From what I understand, JVN, Poincaré, and Terence Tao all had/have issues with perceptual intuition/mental visualization. JVN had “the physical intuition of a doorknob,” Poincaré was tested by Binet and had extremely poor perceptual abilities, and Tao (at least as a child) mentioned finding mental rotation tasks “hard.”
I also fit a (much less extreme) version of this pattern, which is why I’m interested in this in the first place. I am (relatively) good at visual pattern recognition and math, but I have aphantasia and have an average visual working memory. I felt insecure about this for a while, but seeing that much more intelligent people than me had a similar (but more extreme) cognitive profile made me feel better.

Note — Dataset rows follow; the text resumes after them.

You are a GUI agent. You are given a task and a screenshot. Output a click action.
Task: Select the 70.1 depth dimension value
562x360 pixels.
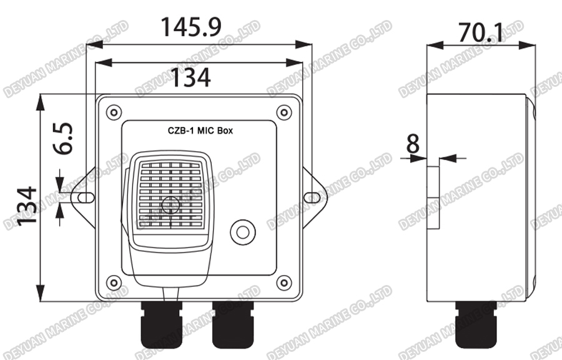pos(481,32)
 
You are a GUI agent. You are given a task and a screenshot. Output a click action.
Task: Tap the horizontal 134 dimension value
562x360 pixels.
pos(191,77)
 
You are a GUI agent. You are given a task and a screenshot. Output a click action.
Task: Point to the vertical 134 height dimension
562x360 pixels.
pos(27,206)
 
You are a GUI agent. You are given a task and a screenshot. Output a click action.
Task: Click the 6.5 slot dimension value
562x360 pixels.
pos(62,139)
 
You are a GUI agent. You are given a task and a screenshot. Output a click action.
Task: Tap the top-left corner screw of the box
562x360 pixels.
pos(113,112)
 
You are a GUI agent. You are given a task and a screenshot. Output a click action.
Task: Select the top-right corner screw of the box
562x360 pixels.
pos(284,112)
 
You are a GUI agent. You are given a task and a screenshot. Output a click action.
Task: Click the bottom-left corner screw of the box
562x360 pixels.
pos(113,282)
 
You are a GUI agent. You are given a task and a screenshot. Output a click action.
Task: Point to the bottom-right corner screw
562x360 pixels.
pos(284,282)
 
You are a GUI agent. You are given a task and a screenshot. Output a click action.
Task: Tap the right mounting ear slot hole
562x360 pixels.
pos(312,198)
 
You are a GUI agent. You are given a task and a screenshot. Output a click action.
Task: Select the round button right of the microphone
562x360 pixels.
pos(242,232)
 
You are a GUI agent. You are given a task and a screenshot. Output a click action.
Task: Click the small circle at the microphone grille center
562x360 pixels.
pos(169,204)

Does anybody have a satisfactory explanation for this profile beyond a simplistic “tradeoffs” explanation?
Edit: Some claims about JVN/Poincare may have been hallucinated, but they are based at least somewhat on reality. See my reply to Steven
Oh I was actually hoping you’d reply! I may have hallucinated the exact quote I mentioned but here is something from Ulam: “Ulam on physical intuition and visualization,” it’s on Steve Hsu’s blog. And I might have hallucinated the thing about Poincaré being tested by Binet, that might just be an urban legend I didn’t verify. You can find Poincaré’s struggles with coordination and dexterity in “Men of Mathematics,” but that’s a lot less extreme than the story I passed on. I am confident in Tao’s preference for analysis over visualization. If you have the time look up “Terence Tao” on Gwern’s website.
I’m not very familiar with the field of neuroscience, but it seems to me that we’re probably pretty far from being able to provide a satisfactory answer to these questions. Is that true from your understanding of where the field is at? What sorts of techniques/technology would we need to develop in order for us to start answering these questions?